Update the entries starting at the line containing "Click the left" and ending at the line containing "pyautogui.click(x=1017, y=591)", replacing "Thiamin" with "Riboflavin" and leaving everything else unchanged.

--- Start Dataset records ---

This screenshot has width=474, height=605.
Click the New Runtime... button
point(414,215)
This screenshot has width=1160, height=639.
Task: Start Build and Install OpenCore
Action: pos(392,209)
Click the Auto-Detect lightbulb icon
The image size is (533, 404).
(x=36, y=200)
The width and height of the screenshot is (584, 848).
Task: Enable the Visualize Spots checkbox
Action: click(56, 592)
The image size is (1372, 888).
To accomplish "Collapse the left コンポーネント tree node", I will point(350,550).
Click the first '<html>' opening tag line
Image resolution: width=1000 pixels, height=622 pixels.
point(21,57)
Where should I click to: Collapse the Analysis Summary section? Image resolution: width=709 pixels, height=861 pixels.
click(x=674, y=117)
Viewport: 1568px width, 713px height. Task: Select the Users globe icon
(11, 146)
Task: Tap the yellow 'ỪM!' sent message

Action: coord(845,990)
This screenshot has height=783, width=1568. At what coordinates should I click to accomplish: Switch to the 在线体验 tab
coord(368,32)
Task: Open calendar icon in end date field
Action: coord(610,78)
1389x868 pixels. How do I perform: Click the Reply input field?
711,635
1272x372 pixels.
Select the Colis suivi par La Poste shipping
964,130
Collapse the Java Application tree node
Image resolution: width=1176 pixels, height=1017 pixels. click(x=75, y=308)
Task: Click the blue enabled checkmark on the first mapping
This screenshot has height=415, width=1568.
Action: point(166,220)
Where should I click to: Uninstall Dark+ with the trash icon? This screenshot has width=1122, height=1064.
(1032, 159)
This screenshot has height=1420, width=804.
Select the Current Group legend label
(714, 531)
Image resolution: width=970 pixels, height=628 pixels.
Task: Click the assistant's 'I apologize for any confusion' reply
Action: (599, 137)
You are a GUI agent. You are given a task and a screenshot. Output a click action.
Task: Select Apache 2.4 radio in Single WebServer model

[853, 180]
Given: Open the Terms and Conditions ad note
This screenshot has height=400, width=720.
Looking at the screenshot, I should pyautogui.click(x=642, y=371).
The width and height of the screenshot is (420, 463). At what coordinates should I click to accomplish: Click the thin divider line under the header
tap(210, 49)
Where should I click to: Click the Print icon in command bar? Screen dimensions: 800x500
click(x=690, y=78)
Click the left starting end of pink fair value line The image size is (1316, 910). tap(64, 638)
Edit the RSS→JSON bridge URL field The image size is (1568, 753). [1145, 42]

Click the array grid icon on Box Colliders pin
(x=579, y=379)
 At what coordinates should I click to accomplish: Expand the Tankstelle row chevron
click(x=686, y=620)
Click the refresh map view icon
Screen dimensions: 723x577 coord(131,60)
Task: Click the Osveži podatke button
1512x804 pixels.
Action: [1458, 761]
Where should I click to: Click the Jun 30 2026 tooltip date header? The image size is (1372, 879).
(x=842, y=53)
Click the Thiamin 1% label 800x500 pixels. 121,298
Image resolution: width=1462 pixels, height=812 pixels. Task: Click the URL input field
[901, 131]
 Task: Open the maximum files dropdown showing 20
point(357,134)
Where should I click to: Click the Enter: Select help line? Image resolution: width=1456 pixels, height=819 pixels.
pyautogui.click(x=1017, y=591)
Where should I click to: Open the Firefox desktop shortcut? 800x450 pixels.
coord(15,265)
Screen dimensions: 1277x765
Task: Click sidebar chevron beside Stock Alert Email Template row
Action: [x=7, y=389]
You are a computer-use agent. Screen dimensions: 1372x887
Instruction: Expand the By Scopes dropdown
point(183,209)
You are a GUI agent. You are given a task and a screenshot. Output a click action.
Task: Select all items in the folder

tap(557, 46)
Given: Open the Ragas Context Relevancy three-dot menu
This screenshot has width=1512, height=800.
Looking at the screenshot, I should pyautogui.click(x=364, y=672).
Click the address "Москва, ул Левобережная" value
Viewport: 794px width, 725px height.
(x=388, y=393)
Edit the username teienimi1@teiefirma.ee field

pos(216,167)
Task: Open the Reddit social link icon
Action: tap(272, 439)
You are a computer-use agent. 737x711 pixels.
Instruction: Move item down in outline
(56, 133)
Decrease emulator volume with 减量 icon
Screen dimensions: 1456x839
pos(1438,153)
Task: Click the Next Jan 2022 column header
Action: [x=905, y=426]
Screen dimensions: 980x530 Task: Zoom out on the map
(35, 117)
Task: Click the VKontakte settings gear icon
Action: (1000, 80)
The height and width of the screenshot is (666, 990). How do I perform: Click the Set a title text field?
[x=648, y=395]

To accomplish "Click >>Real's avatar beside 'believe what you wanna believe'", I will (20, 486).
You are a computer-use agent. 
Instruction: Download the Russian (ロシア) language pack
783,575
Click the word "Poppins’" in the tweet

--- End Dataset records ---

• [Result]
Click the left starting end of pink fair value line The image size is (1316, 910). tap(64, 638)
Edit the RSS→JSON bridge URL field The image size is (1568, 753). [1145, 42]

Click the array grid icon on Box Colliders pin
(x=579, y=379)
 At what coordinates should I click to accomplish: Expand the Tankstelle row chevron
click(x=686, y=620)
Click the refresh map view icon
Screen dimensions: 723x577 coord(131,60)
Task: Click the Osveži podatke button
1512x804 pixels.
Action: [1458, 761]
Where should I click to: Click the Jun 30 2026 tooltip date header? The image size is (1372, 879).
(x=842, y=53)
Click the Riboflavin 1% label 800x500 pixels. 121,298
Image resolution: width=1462 pixels, height=812 pixels. Task: Click the URL input field
[901, 131]
 Task: Open the maximum files dropdown showing 20
point(357,134)
Where should I click to: Click the Enter: Select help line? Image resolution: width=1456 pixels, height=819 pixels.
pyautogui.click(x=1017, y=591)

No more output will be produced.